We implement a lazy constraint generation loop: solve the model, analyse the solution for constraint violations, add new NewOptionalIntervalVar + AddNoOverlap constraints for the violated paths, then re-solve the same model. The model proto is reused and grows between iterations.

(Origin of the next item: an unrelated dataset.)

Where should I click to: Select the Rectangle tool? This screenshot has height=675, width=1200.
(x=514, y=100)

from ortools.sat.python import cp_model
model = cp_model.CpModel()
for iteration in range(6):
solver = cp_model.CpSolver() # fresh solver each iteration
solver.parameters.num_search_workers = 8
status = solver.Solve(model)
if status not in (cp_model.OPTIMAL, cp_model.FEASIBLE):
break
violations = detect_violations(solver, model)
if not violations:
break
# Add new intervals + NoOverlap for violated paths
for path in violations:
intervals = []
for arc in path.arcs:
iv = model.NewOptionalIntervalVar(
start, size, end, presence, f"path_{path.id}_{arc.id}"
)
intervals.append(iv)
model.AddNoOverlap(intervals)
# Warm-start from previous solution
model.ClearHints()
for i, var in enumerate(model.proto.variables):
if var.name:
v = model.get_int_var_from_proto_index(i)
model.AddHint(v, solver.Value(v))What did you expect?

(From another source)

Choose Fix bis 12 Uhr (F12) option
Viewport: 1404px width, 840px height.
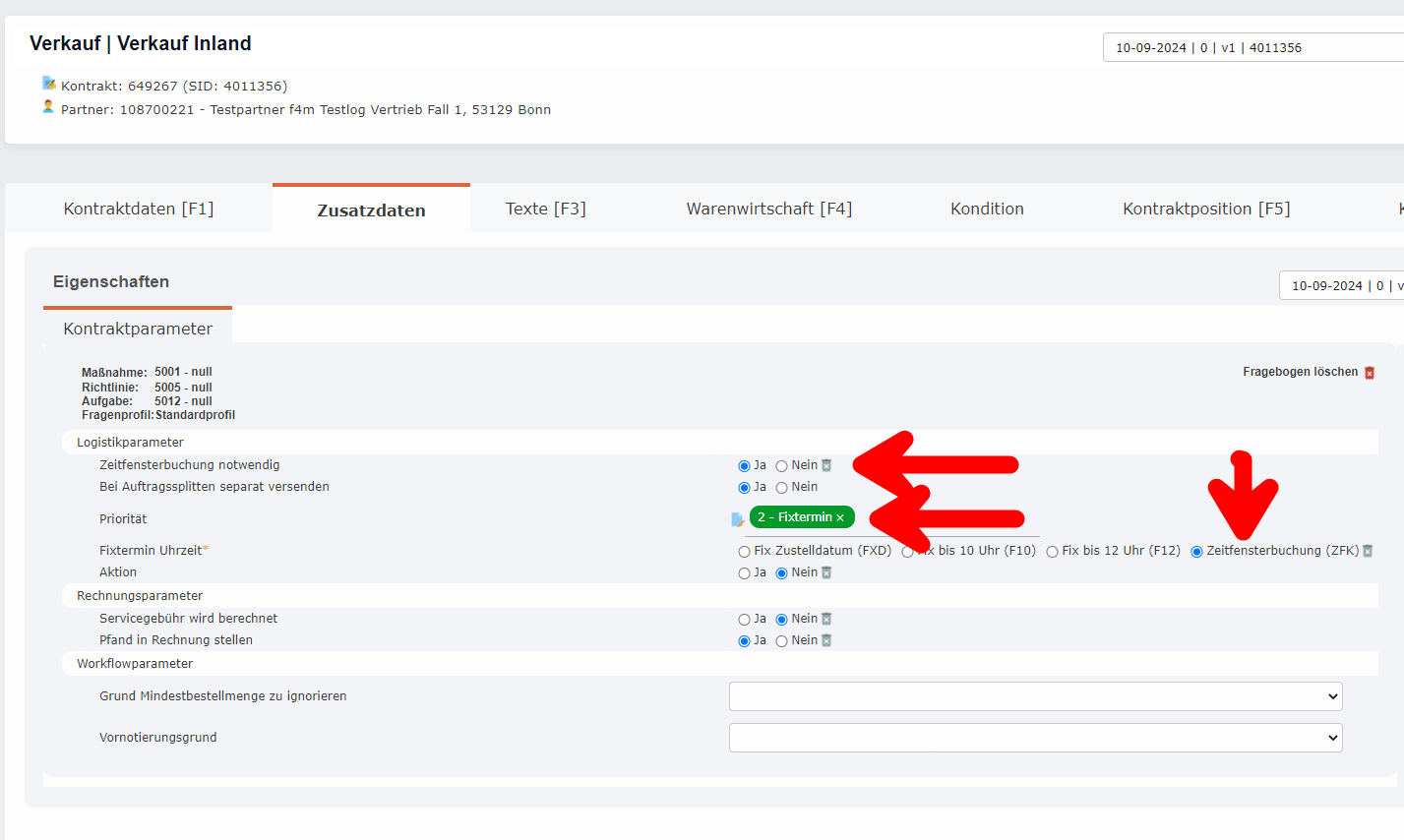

Each re-solve completes successfully, producing a feasible or optimal solution on the incrementally-constrained model.
What happened instead?
The process crashes consistently around iteration 3–4 with:
terminate called after throwing an instance of 'std::out_of_range'
what(): absl::btree_map::at
Pattern observed from production logs:
│ Iteration │ Variables │ Constraints │ New violations │ Result │
│ 0 │ 14,050 │ 30,637 │ 1 │ FEASIBLE │
│ 1 │ 14,204 │ 30,946 │ 3 │ FEASIBLE │
│ 2 │ 15,326 │ 33,193 │ 2 │ FEASIBLE │
│ 3 │ 15,766 │ 34,075 │ — │ CRASH │
The crash is non-deterministic (depends on thread scheduling) but highly reproducible (~80% crash rate on iteration 3 or 4).